Na minha infância, lia encantado as revistas em quadrinhos de Flash Gordon voando no espaço. No início dos anos 1970, assisti ao filme 2001 Uma Odisseia no Espaço, de Stanley Kubrick, dando voos à minha imaginação. Aos poucos, o que era ficção foi se tornando realidade.

Mas foi em 2005 que tive contato, “ao vivo e em cores”, com um drama humano envolvendo a chegada da tecnologia.

O Tribunal Regional Federal da 4ª Região, que à época eu presidia, implantou o sistema e-proc, de processo eletrônico nos Juizados Especiais e Turmas Recursais do Rio Grande do Sul. E a ordem, nos termos do artigo 2º da Resolução 13/2004, da Presidência, era não aceitar mais petições em papel. Um advogado de Porto Alegre, alegando que a Resolução não tinha força de lei, impetrou segurança, afirmando estar sendo impedido de exercer a sua profissão, porque desejava continuar utilizando o sistema antigo.

Era flagrante que ali estava um drama humano, o conflito entre mundos diferentes, máquina de escrever versus computador. Como eu havia assinado o ato administrativo, tornei-me autoridade coatora e não participei do julgamento. A Corte Especial do TRF-4, no dia 29 de setembro de 2005, assim decidiu:

MANDADO DE SEGURANÇA. ATO PRESIDENTE TRF4. OBRIGAÇÃO DE UTILIZAÇÃO DO PROCESSO ELETRÔNICO (E-PROC) NOS JUIZADOS ESPECIAIS FEDERAIS.
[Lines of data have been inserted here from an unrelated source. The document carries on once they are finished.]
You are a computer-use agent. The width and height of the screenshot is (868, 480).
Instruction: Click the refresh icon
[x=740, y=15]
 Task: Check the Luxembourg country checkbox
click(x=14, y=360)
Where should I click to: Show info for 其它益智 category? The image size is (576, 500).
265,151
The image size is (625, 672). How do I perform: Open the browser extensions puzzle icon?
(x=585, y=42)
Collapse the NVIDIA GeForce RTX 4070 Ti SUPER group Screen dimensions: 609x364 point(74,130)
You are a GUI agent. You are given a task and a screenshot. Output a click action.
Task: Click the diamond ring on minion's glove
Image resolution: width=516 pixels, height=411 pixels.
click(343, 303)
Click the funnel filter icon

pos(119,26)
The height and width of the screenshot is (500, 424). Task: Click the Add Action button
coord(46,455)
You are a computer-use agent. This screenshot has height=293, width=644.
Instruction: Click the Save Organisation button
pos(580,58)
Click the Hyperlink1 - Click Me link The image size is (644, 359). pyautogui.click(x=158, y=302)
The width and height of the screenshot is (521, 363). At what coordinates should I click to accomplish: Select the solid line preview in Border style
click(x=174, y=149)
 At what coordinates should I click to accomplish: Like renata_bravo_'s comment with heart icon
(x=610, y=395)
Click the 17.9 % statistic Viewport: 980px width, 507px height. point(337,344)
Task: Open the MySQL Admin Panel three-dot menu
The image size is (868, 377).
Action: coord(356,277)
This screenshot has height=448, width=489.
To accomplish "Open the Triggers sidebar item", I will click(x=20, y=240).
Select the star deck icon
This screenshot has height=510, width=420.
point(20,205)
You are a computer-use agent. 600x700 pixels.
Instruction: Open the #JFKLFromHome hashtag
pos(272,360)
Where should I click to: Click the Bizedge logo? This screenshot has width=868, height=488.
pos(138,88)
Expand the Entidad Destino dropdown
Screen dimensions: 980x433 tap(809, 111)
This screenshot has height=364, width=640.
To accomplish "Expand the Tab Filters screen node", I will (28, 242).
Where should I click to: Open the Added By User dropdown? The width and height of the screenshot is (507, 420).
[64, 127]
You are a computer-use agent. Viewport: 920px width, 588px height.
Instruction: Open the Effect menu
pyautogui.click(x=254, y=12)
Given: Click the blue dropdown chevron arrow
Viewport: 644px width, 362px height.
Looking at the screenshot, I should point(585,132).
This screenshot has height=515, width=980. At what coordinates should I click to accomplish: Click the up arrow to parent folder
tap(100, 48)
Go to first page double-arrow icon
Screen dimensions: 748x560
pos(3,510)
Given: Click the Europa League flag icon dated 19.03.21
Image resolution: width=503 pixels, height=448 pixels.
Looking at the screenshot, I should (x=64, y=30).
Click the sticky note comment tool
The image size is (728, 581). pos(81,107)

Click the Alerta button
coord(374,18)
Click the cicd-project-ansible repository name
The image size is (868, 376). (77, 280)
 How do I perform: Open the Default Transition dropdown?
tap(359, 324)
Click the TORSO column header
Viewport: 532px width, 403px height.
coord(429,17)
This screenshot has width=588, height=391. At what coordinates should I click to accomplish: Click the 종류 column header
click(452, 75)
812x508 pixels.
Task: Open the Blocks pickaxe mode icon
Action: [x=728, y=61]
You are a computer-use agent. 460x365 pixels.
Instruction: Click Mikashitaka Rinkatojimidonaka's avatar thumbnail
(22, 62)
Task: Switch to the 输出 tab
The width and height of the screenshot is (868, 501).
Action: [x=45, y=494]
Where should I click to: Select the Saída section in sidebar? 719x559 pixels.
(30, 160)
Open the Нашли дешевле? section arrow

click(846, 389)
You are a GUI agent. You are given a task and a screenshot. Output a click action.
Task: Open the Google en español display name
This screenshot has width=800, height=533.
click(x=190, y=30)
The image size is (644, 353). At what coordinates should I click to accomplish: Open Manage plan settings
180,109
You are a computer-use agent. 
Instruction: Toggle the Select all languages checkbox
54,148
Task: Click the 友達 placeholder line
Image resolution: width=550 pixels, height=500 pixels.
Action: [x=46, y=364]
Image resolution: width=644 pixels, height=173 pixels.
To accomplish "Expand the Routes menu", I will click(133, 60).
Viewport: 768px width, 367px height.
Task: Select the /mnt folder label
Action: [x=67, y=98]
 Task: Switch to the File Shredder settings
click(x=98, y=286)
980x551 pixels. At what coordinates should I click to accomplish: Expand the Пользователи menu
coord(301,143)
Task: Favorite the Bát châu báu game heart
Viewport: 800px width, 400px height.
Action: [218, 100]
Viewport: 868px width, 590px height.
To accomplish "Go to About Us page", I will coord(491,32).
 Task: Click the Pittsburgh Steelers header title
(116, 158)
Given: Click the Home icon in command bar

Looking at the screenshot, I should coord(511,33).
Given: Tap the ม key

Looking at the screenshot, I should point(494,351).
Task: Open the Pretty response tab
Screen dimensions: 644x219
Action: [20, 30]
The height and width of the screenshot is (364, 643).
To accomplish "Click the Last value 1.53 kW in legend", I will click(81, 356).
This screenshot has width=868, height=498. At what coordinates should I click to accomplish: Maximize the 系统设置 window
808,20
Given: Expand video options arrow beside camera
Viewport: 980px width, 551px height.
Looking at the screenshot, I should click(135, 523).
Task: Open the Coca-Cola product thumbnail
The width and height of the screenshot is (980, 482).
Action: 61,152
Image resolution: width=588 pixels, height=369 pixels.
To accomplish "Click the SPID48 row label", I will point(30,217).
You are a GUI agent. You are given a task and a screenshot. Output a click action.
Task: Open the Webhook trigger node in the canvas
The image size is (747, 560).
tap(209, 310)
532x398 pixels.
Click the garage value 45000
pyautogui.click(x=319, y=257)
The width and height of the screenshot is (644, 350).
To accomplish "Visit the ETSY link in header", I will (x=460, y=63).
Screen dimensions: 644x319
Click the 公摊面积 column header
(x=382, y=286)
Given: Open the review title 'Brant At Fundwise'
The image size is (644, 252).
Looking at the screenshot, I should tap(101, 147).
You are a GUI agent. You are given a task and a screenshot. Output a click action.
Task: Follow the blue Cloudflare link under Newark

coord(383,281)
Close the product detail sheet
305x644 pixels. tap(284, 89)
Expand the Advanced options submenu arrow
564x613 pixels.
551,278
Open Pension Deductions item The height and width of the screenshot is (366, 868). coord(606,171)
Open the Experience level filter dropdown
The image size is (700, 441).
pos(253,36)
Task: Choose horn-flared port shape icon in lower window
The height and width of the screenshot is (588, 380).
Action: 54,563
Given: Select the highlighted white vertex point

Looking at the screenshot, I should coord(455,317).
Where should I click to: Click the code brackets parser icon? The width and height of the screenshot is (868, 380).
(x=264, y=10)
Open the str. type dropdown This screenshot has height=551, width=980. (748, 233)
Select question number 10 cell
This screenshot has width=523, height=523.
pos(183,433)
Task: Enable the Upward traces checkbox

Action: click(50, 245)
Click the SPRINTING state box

A instituição do processo eletrônico é decorrência da necessidade de agilização da tramitação dos processos nos Juizados Especiais Federais, representando a iniciativa o resultado de um enorme esforço institucional do Tribunal Regional da 4a Região e das três Seções Judiciárias do sul para que não se inviabilize a prestação jurisdicional à população, diante da avalanche de ações que recai sobre a Justiça Federal, particularmente nos Juizados Especiais Federais.

O sistema em implantação é consentâneo com os critérios gerais da oralidade, simplicidade, informalidade, economia processual e celeridade que devem orientar os Juizados Especiais, previstos no art. 2º da Lei 9.099/95, e que são aplicáveis aos Juizados Especiais Federais, conforme disposto no art. 1º da Lei 10.259/2001.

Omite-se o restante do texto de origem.